CONSEGNA 1
Trascrivi dall'articolo sulla mostra TECHNO il passo che comincia con le parole "Attraverso le opere di" e termina con le parole "di esseri umani.", entrambe comprese.
---*---
Kultur | Salto Gespräch

Umanesimo tecnologico

Bart van der Heide racconta a Salto la sua mostra, la prima in assoluto a portare la cultura Techno nelle sale di un museo.
Bart van der Heide
Foto: Luca Guadagnini

Entrando nel parallelepipedo di vetro e alluminio di Museion la sensazione è quella di varcare la soglia di uno spazio diviso tra realtà e mondo virtuale. I volti di ragazzi trasfigurati dall’estasi della musica e delle sostanze stupefacenti si alternano ad ipnotici ritratti generati digitalmente da un algoritmo, a spettrali presenze uscite dall’immaginario distopico di un qualche videogioco, a tende luminose che sembrano create per essere attraversate e condurre in qualche dimensione sconosciuta.

TECHNO è la prima mostra curata e realizzata a Bolzano da Bart van der Heide, che dall’estate scorsa ricopre il ruolo di direttore di Museion. Questo allestimento è la sua creatura e fa parte di un progetto più ambizioso, a lungo termine, dal titolo “Techno Humanities”, destinato a coinvolgere l’istituzione in tutte le sue parti, a diversi livelli, ma soprattutto posizionare il museo al centro dell’ecosistema culturale altoatesino e trasformarlo in un punto di riferimento per gli attori della scena artistica e culturale.

 

Attraverso le opere di artisti come Riccardo Benassi, Sandra Mujinga, James Richard, Massimo Grimaldi, Yuri Pattison e molti altri, la mostra lungi dall’essere una ricostruzione storica della nascita e diffusione della musica techno, tematizza invece attraverso le opere esposte alcuni aspetti di questo fenomeno, mettendolo in relazione con la nostra condizione presente di esseri umani.
---*---
CONSEGNA 2
Riporta parola per parola le righe dei record, a partire da quella che contiene "Kelionės (89, 2457)" fino a quella che contiene "Kulinarinis paveldas (243, 2252)", estremi inclusi.

Record grezzi
---*---
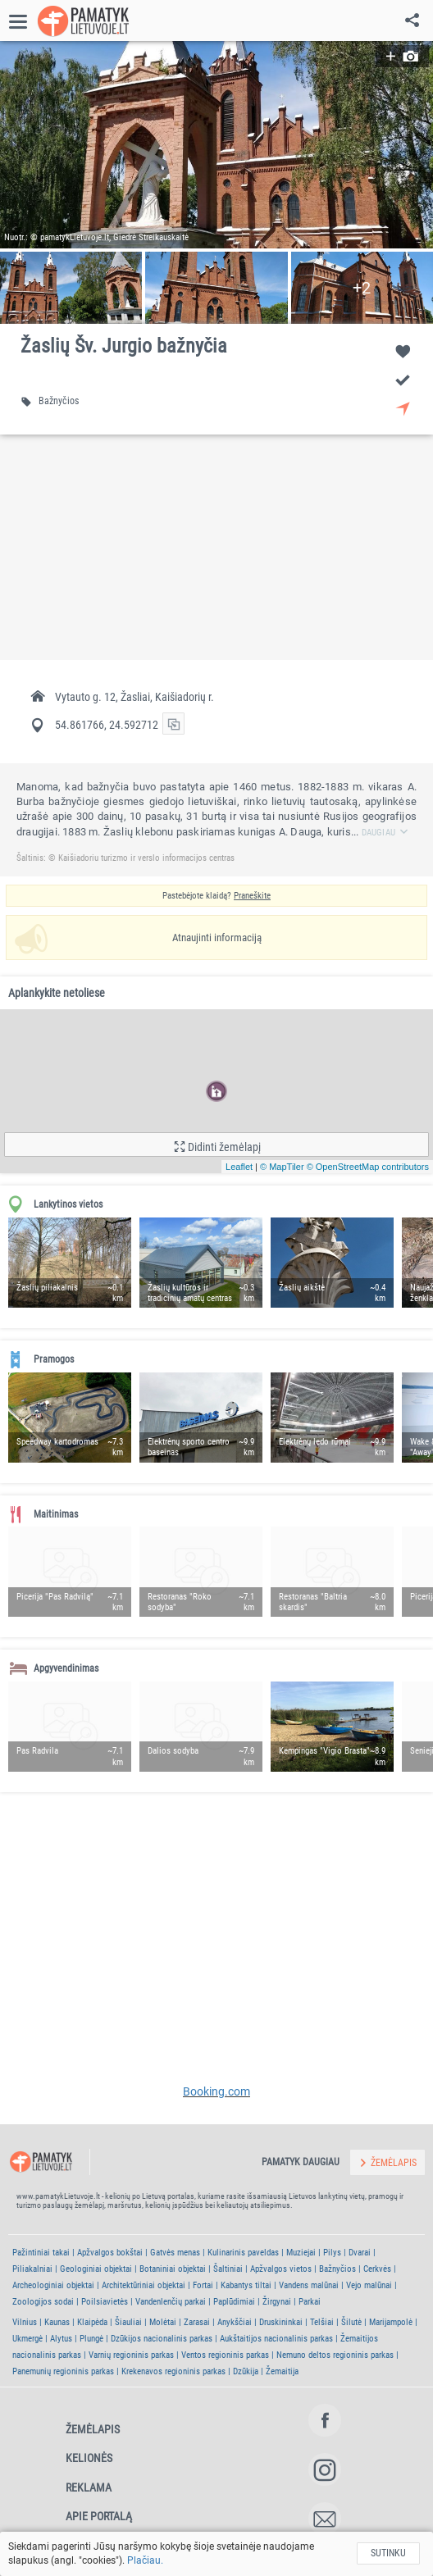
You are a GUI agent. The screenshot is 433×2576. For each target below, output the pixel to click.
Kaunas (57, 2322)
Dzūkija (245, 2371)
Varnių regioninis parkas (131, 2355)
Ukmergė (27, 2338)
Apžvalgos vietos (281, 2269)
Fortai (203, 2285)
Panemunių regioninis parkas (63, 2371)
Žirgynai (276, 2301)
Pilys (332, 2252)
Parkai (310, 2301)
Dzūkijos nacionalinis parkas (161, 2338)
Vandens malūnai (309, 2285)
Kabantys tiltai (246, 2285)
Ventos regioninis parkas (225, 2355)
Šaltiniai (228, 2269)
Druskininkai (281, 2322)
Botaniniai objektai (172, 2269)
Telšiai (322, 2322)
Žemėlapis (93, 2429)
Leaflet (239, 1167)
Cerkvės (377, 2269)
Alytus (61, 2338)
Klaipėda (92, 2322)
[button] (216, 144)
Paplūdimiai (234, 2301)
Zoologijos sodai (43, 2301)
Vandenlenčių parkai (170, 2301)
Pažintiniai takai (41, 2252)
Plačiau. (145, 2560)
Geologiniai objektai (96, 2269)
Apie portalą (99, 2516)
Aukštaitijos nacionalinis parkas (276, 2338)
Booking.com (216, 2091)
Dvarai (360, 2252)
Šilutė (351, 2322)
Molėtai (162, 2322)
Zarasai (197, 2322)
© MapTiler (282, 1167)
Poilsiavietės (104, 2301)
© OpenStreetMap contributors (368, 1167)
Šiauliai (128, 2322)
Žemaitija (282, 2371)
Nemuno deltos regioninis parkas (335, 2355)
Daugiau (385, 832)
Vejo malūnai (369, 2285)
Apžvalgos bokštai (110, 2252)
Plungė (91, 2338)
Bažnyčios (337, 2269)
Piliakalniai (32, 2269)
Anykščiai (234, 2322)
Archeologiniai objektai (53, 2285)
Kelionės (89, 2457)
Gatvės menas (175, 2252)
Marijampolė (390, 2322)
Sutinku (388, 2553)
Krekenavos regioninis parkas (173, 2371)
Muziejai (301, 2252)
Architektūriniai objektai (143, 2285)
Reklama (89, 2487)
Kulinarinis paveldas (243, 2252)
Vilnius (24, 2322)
---*---
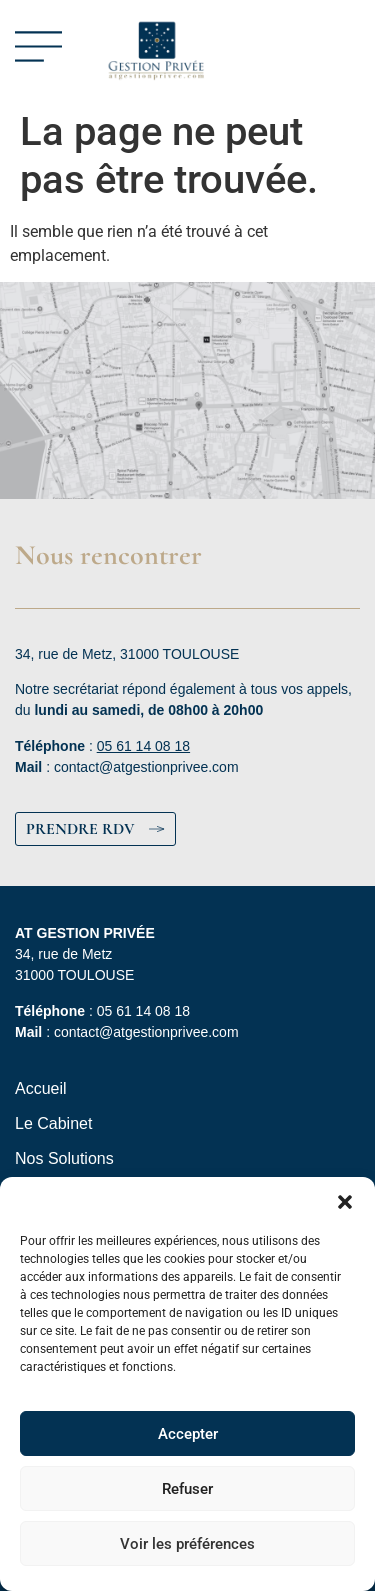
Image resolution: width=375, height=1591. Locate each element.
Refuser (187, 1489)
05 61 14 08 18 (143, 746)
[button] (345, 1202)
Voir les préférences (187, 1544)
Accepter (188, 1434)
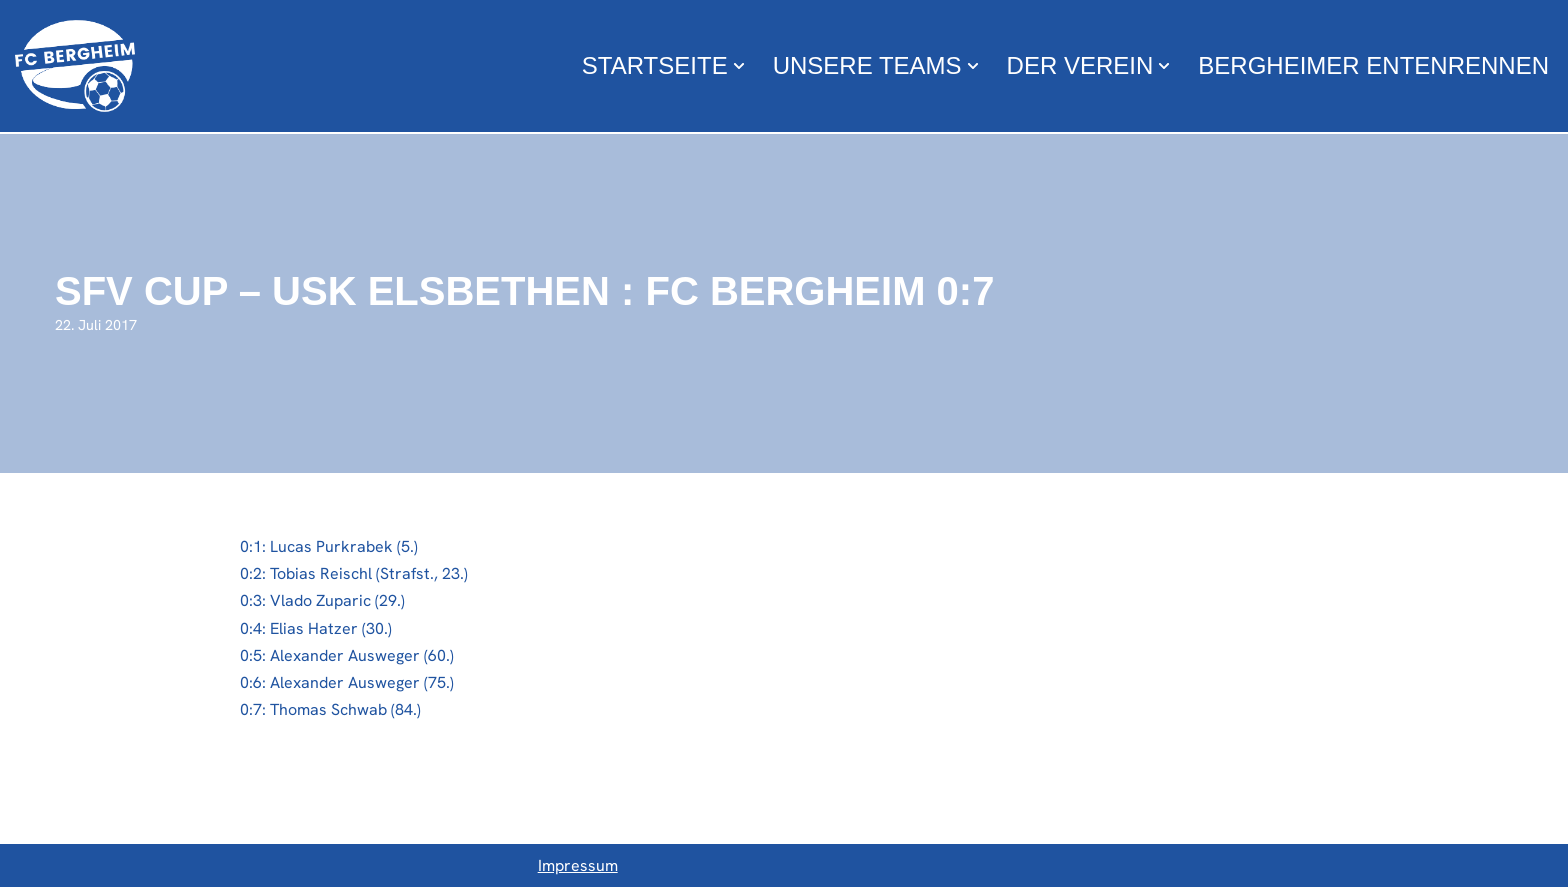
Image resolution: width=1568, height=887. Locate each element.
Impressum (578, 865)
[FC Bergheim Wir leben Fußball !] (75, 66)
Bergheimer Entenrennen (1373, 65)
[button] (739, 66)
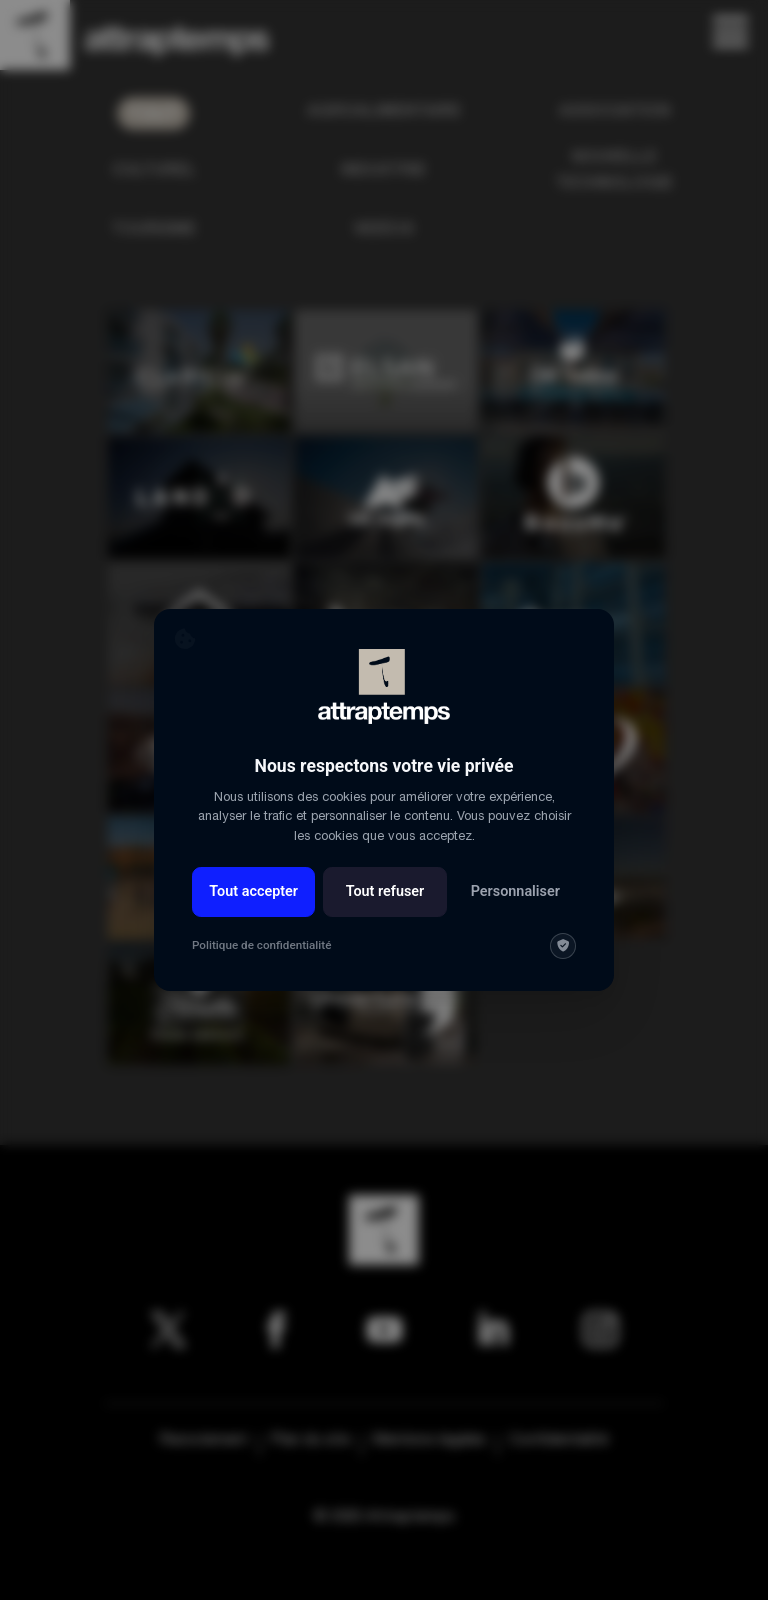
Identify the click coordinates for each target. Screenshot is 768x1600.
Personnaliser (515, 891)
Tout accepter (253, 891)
---*---
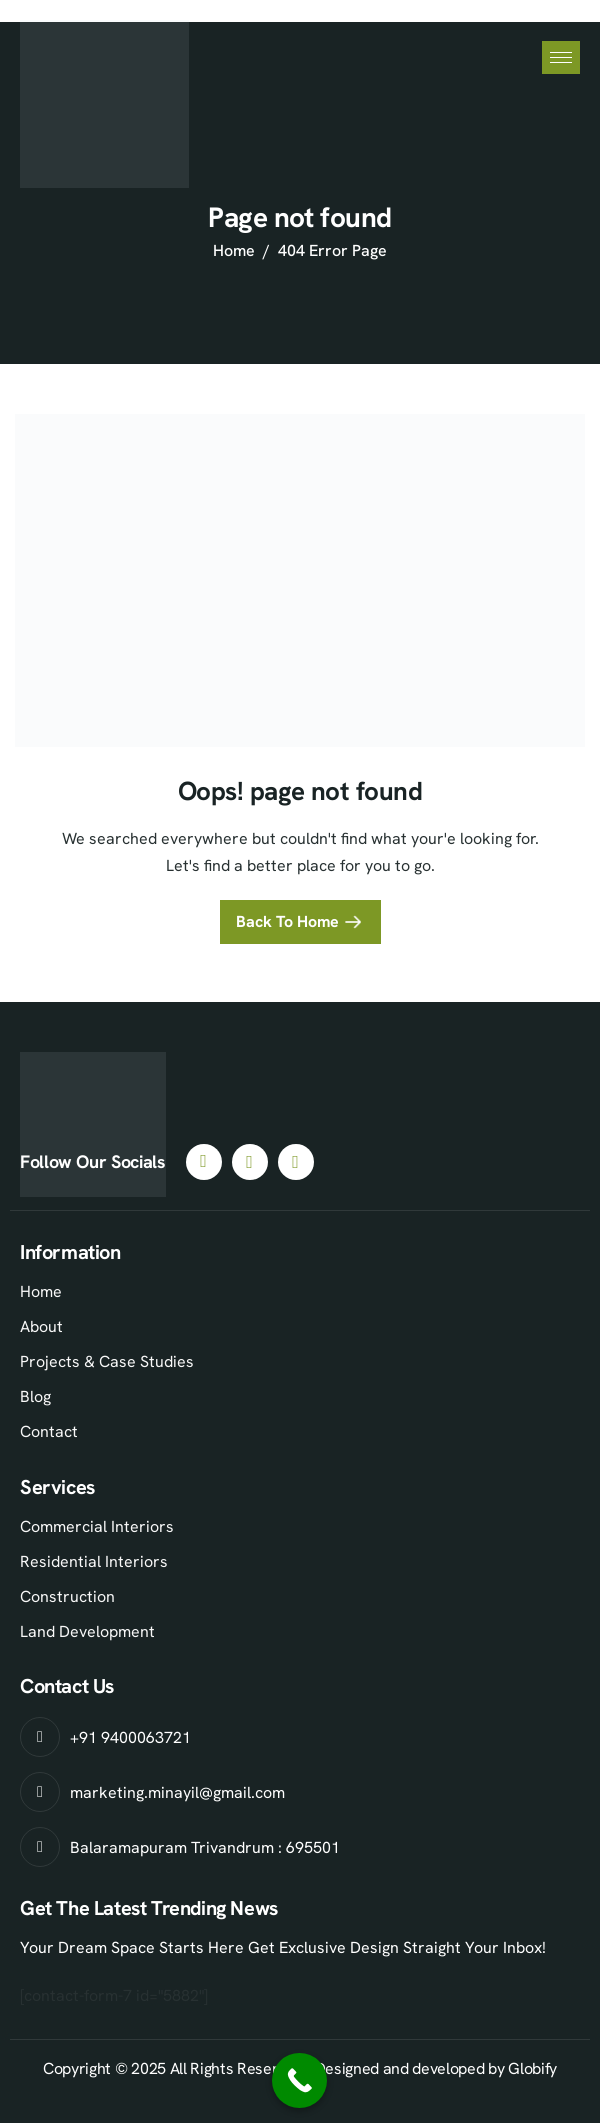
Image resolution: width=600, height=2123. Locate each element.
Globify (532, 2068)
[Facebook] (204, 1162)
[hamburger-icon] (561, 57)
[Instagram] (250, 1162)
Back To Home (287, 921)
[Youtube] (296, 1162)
---*---
RISPOSTA CORRETTA 1
Attraverso le opere di artisti come Riccardo Benassi, Sandra Mujinga, James Richard, Massimo Grimaldi, Yuri Pattison e molti altri, la mostra lungi dall’essere una ricostruzione storica della nascita e diffusione della musica techno, tematizza invece attraverso le opere esposte alcuni aspetti di questo fenomeno, mettendolo in relazione con la nostra condizione presente di esseri umani.

RISPOSTA CORRETTA 2
Kelionės (89, 2457)
Gatvės menas (175, 2252)
Marijampolė (390, 2322)
Sutinku (388, 2553)
Krekenavos regioninis parkas (173, 2371)
Muziejai (301, 2252)
Architektūriniai objektai (143, 2285)
Reklama (89, 2487)
Kulinarinis paveldas (243, 2252)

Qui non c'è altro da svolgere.